Oklahoma Tornado: 7 Tips For How to Talk To Your Children About This Tragedy


As a child and teen development expert, I’ve written many articles about how to help children deal with scary, tragic, and unpredictable events.  From the 2008 earthquake in China to the Tsunami in Thailand to the more recent Sandy Hook shootings and Boston Marathon Bombing, I’ve advised parents on them all.  But yesterday’s F4/F5 tornado was different for me.  It touched my family personally.

My children were both born in Moore, Oklahoma.  Their adoptions were completed there. And their whole birth family, whom we love dearly and who we are very much in touch with, all still live there.  We think of ourselves as united by fate to become one family.  So as they were trying to reach us through a downed phone system, we in New Jersey were on pins and needles last night until we heard from all of them that they were safe.

In the meantime, I had to make sure that I responded appropriately to the situation by setting the right tone in an effort to reassure my children and also honor their need for answers. Here are 7 key steps that are so helpful to remember in times like this:

Stay calm:

While your emotions may be running high, keep control of them while talking to your children.  Children absorb the intensity of our emotions and react accordingly.

Remind your children that they are safe:

In this case, the tornado has died.  It can’t hurt anyone else.  Children may fear that the tornado will be coming through their community next so arming them with this information can help them relax.

Be a good listener:

If your children want to talk about what happened, listen to them.  Sometimes simply being heard can assuage their fears.  They may want to repeat the facts or they may want to ask questions.  Be there for them without judgment.
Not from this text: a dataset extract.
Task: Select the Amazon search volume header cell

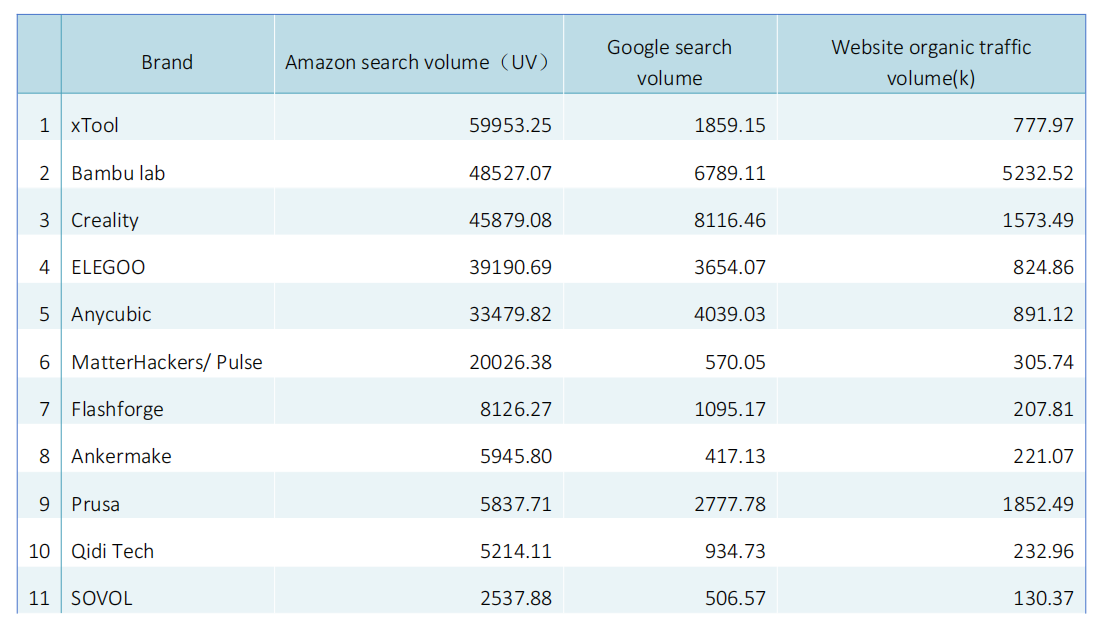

Answer your child’s questions:

Children may want to know how tornadoes start, how they end and where they come from.  I know, we may not all have the answers immediately—but Google does!  In age-appropriate language, answer their questions or, if you don’t know, simply say so.  For many children, getting their questions answered keeps them from worrying.

Shut off the news:

Make sure the information about this graphic event comes from you rather than from the TV.  The news is meant for adults, not children.  The detailed nature of national coverage can be too much for young children and feed their fears even when that is not your intention.

Don’t diminish your children’s feelings:

Of course we don’t want our children to be scared.  But saying “don’t be scared” or “there’s nothing to worry about” can invalidate their feelings.  Instead, be understanding, provide the facts and be there.  Ask them what, if anything, they need to feel better and listen to where they are now with their emotions.

Allow them to do something to help:

Whether it’s collecting goods for people in need, drawing pictures to send love ones or writing a letter, kids, like adults, feel better when they can help people.  My daughter called and left a message for her birth mother, birth father and birth grandmother today telling them “I love you and I’m so glad you’re safe.”  She knew it was one thing she could do to brighten their day.

As always, talk about the positive people highlighted as helpers during this frightening event:  Teachers who protected students.  Athletes who donated money to the Red Cross. Rescuers who found over 100 people and brought them to safety.  Tragedy can bring about a wonderful and beautiful side of humanity.

Oklahoma has a long way to go in the wake of this incredible storm. But today, our gratitude is great for the safety of our loved ones.  It is a lesson in what’s important—and if we can pass that on to our children, perhaps they will learn to seek out the positive in other future events that touch our lives.